Por otro lado, es cierto que las cualidades que tiene un buen líder son universales: buen juicio, integridad y empatía, y que con la globalización se ha llegado a una puesta en común de formas de liderar y tendencias que se siguen en todo el mundo, pero sabemos que cada región tiene formas diferentes de socializar y trabajar.

¿Cómo se toman las decisiones dependiendo de la procedencia cultural?

  • Liderazgo sincronizado: En el norte y sudeste asiático es habitual que los líderes se pongan de acuerdo y sincronicen las ideas antes de tomar una decisión. Dichas decisiones, por tanto, se fundamentan en la prudencia y el juicio de varias personas, y precisamente por ello pueden ralentizar los procesos.
  • Liderazgo flexible: En las zonas de influencia del mundo anglosajón se suele confiar en líderes flexibles, con capacidad de adaptación y de búsqueda de soluciones a situaciones imprevistas. Este tipo de liderazgo puede tener cierto riesgo como, por ejemplo, no tener un plan a largo plazo, aunque también puede ser muy bueno para la compañía al aportar rapidez para solucionar las dificultades que se presentan de repente.

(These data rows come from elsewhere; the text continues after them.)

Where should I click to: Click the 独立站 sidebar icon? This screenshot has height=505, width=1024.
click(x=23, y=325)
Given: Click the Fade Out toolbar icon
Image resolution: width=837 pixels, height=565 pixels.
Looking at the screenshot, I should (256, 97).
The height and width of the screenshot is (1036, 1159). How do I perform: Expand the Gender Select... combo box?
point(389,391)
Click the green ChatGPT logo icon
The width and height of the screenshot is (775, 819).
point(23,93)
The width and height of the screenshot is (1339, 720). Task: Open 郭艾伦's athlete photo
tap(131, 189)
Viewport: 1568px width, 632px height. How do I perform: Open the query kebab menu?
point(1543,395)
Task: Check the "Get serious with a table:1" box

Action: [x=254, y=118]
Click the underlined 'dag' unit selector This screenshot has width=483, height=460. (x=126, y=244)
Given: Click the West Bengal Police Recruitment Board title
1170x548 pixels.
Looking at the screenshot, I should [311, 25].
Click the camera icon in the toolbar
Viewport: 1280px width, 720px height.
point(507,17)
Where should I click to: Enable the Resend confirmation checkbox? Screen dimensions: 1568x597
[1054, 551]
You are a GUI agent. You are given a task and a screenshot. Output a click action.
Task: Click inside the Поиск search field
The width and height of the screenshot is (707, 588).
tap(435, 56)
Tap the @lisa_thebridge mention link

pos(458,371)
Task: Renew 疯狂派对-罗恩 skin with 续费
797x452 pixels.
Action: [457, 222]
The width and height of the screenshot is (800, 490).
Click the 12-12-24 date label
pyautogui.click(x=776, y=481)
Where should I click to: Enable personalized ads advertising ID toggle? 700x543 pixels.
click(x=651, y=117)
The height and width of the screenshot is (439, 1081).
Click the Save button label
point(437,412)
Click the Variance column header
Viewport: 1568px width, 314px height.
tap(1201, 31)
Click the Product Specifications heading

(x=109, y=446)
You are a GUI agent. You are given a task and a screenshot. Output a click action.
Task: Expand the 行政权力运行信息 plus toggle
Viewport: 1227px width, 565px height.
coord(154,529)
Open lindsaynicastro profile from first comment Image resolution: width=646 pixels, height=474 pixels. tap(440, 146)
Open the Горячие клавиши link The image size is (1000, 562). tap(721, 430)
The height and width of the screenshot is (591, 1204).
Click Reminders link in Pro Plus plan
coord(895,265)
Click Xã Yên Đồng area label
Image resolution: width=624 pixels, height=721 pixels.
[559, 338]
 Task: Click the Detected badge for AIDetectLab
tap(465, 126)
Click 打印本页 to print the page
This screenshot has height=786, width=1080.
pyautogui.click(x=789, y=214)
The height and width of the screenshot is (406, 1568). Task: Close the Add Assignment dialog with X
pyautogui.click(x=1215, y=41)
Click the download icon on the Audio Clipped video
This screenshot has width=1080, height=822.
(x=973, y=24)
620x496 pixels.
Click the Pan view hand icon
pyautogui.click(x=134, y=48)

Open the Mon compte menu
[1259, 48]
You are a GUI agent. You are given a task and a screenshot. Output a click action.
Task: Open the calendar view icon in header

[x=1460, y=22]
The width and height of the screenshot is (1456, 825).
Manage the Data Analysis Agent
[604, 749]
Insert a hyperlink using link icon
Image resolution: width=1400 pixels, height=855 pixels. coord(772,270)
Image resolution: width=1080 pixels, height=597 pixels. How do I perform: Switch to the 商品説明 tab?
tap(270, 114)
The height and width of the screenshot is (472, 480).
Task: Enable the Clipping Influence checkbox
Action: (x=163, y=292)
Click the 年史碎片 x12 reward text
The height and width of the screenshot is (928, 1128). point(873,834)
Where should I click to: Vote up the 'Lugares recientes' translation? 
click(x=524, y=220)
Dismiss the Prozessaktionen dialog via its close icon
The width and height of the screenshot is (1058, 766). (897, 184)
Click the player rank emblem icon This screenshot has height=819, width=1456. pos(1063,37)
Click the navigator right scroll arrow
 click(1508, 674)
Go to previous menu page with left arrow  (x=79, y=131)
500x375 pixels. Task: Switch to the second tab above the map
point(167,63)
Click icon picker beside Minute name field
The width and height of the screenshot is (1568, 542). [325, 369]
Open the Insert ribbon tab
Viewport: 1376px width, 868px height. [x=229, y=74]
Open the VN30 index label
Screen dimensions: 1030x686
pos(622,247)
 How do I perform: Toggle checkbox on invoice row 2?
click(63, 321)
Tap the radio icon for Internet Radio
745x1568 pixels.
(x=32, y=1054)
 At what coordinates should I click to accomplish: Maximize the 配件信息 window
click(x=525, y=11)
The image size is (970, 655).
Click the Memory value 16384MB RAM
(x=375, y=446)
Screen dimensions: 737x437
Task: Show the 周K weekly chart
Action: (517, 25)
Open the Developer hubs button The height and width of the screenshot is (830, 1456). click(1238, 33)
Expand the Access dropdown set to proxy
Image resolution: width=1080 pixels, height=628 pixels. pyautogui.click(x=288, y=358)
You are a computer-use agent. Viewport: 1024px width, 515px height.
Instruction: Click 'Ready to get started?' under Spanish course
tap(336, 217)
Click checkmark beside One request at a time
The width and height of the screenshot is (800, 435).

¿Qué tipo de comunicación tiene el líder con los empleados?

  • Comunicación directa y escasa: Hay países en donde se prefiere que el líder coordine de manera casi impersonal. La comunicación es directa y poco cercana, de hecho tener más comunicación da impresión de menor rango. Esto puede ser claro y profesional pero no genera confianza. Suele darse en países del norte de Asia y en algunos países europeos como, por ejemplo, Holanda.
  • El líder diplomático: Este tipo de líder es más cercano y suele mantener conversaciones con sus empleados, escuchando sus necesidades y quejas, y tratando de mejorar el clima laboral. Así mismo, si hay algún problema, lo trata de forma empática directamente con el empleado. Una comunicación demasiado impersonal, escueta y carente de empatía hacia el trabajador puede llegar a ser considerada agresiva. Esto ocurre en países como Suecia, Canadá, Nueva Zelanda y ciertas regiones de Latinoamérica.

Malas prácticas a la hora de ejercer el liderazgo

También existen “malas prácticas” a la hora de ejercer el liderazgo que, sin embargo, son culturalmente aceptadas en algunas regiones.

  • El líder que se siente superior: Se prima el puesto por encima del trabajo. Este tipo de líder suele centrarse solo en los detalles perjudiciales e ignora a los empleados, sin reconocer sus méritos o darles feedback positivo cuando procede. A pesar de la negatividad de este comportamiento, en países como Serbia, Grecia, Kenia o Corea del Sur suele ser algo común.
  • El líder pasivo-agresivo: Siempre se siente bajo mucho estrés, y esto le afecta en su trato con los demás. Puede llegar a ser hiriente e irracional con sus empleados. Este tipo de liderazgo se puede dar en países como Indonesia o Malasia.

A pesar de las predisposiciones culturales de cada región, cada líder tiene su personalidad y puede sobreponerse a estas limitaciones para conseguir un mejor clima laboral. Y, por supuesto, enriquecer su entorno de trabajo aportando los valores propios y particulares de su cultura.